==== GIVEN RECORDS

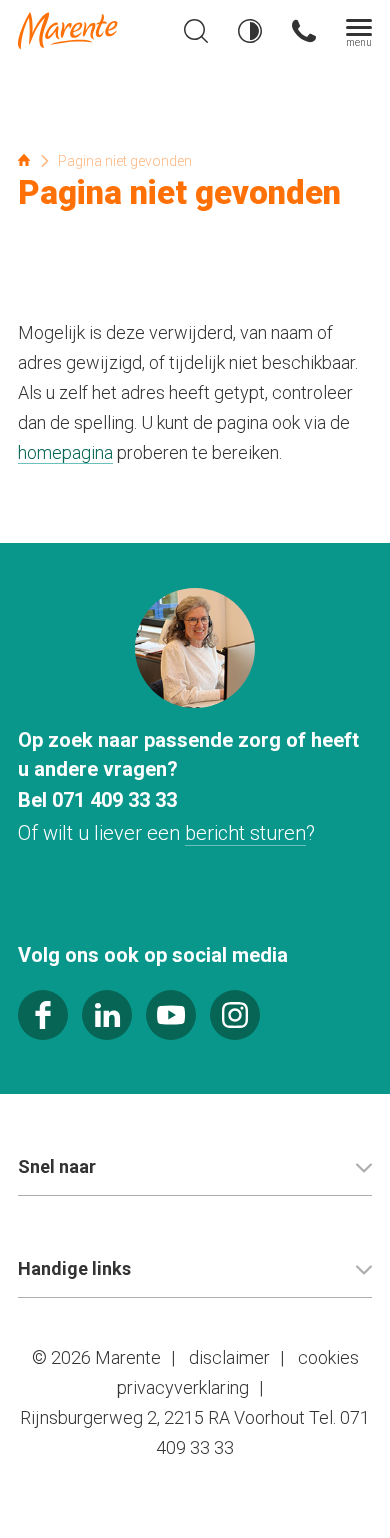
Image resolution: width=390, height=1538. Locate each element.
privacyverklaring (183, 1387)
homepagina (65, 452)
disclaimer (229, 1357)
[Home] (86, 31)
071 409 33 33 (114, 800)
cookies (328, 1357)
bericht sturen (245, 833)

========
==== GIVEN RECORDS

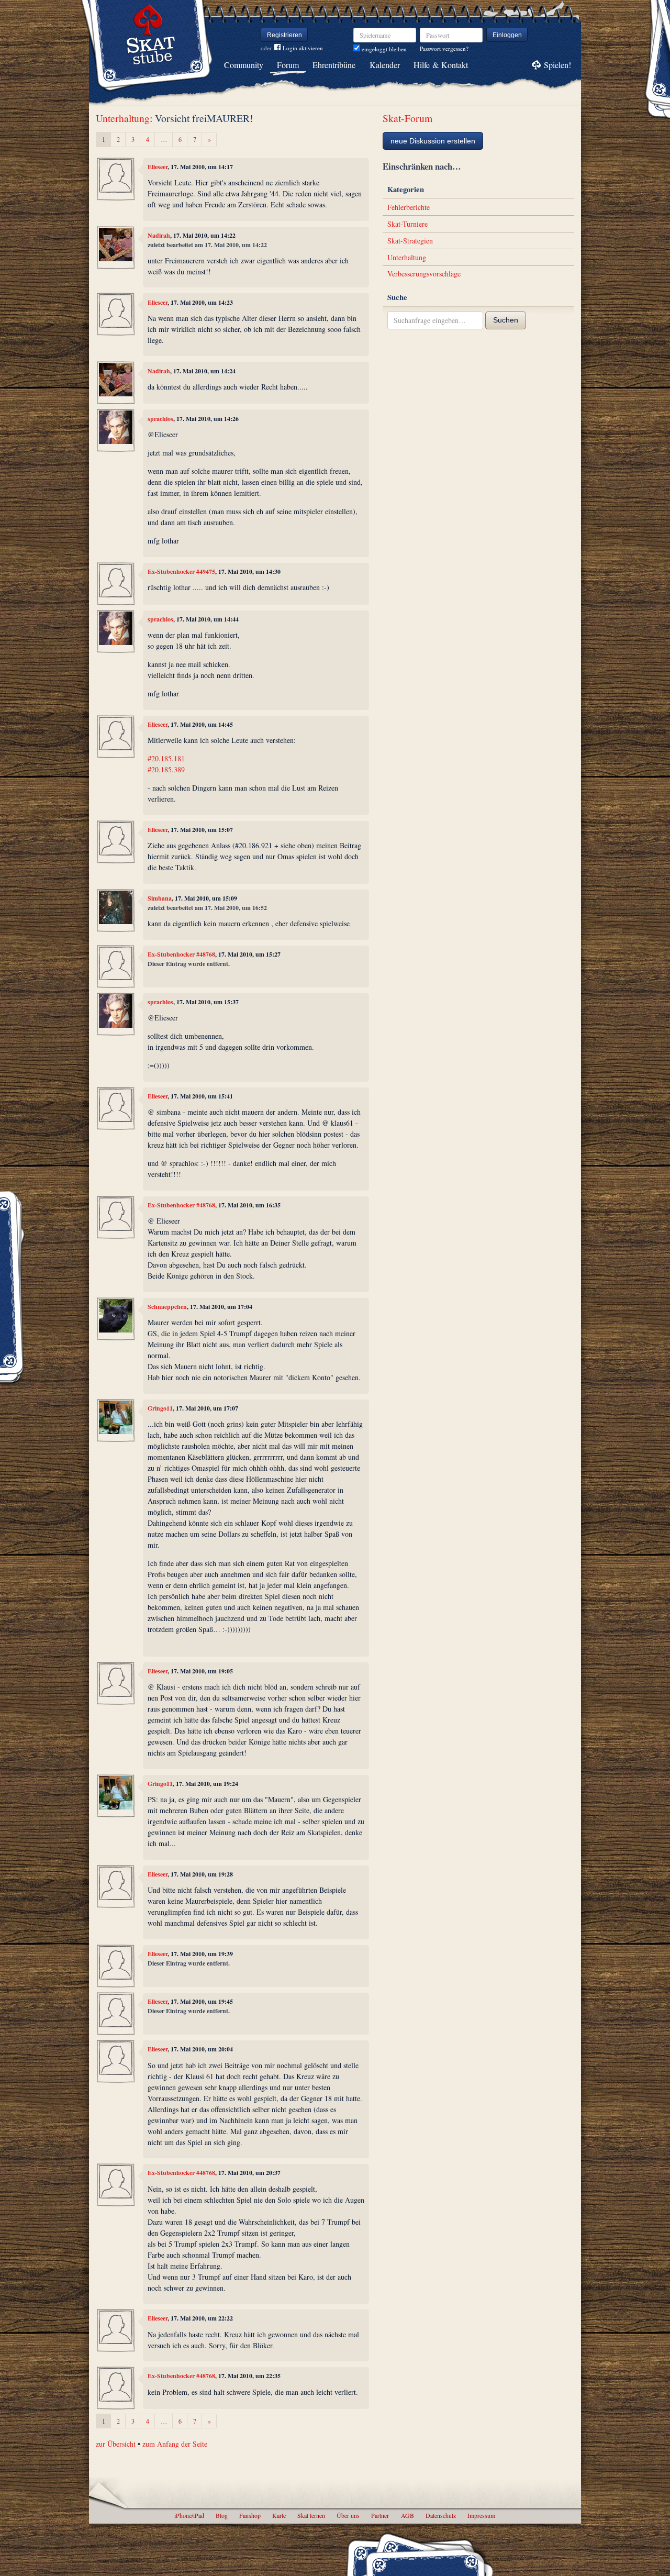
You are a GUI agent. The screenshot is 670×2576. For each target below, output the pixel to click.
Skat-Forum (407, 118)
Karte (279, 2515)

========

- _DESCRIPTION OF THE TASK_:
Determine the count of lines that include the word "each" in the listing, and state nothing but that count.

- _EXERCISE RESPONSE_:
2